▶ [PROBLEM DESCRIPTION] Give back only one number: how many lines in the data below contain the word "will".
Segment Open
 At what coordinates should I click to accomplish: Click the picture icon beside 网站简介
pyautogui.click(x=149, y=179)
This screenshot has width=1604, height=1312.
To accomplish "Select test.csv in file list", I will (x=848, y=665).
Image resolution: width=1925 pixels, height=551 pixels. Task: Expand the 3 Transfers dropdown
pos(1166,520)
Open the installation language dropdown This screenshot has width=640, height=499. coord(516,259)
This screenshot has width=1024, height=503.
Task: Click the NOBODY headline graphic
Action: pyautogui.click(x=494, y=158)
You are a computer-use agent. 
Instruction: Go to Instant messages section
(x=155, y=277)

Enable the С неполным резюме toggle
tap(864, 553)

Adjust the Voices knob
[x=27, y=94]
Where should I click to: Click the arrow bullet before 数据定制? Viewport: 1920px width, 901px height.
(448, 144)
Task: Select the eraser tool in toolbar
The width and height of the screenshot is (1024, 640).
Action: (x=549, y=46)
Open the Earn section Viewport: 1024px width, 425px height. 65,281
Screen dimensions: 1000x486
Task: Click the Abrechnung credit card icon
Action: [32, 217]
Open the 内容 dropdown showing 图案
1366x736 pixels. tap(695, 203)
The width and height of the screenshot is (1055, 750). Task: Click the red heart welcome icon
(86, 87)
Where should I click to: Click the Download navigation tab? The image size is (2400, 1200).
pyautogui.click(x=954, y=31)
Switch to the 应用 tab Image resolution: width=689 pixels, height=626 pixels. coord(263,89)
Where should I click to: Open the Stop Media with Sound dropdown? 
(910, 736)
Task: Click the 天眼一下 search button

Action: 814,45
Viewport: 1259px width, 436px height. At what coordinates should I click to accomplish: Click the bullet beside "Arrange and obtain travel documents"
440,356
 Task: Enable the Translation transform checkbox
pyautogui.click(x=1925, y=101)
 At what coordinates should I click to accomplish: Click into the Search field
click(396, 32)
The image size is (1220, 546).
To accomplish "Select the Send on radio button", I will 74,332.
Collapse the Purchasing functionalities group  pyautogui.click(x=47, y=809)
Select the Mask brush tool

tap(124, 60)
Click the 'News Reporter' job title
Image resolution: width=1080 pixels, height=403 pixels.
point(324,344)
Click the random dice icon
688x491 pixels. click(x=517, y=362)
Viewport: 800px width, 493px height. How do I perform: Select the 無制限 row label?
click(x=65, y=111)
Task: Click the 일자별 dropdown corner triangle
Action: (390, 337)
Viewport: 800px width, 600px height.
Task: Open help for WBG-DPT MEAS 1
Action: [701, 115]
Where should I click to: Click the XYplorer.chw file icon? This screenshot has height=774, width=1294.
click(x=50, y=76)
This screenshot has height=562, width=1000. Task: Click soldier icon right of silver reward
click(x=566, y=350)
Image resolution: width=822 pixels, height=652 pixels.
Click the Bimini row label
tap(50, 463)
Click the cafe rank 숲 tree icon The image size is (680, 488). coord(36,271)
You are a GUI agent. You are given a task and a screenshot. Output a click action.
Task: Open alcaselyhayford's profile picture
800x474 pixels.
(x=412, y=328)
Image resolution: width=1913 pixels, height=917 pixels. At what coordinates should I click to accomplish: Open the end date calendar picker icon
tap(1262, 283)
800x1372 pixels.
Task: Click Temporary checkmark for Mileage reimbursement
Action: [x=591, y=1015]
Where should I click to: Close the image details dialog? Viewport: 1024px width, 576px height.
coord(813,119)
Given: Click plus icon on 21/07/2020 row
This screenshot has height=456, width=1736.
Segment Closed
▶ [ANSWER TO THIS PROBLEM] 2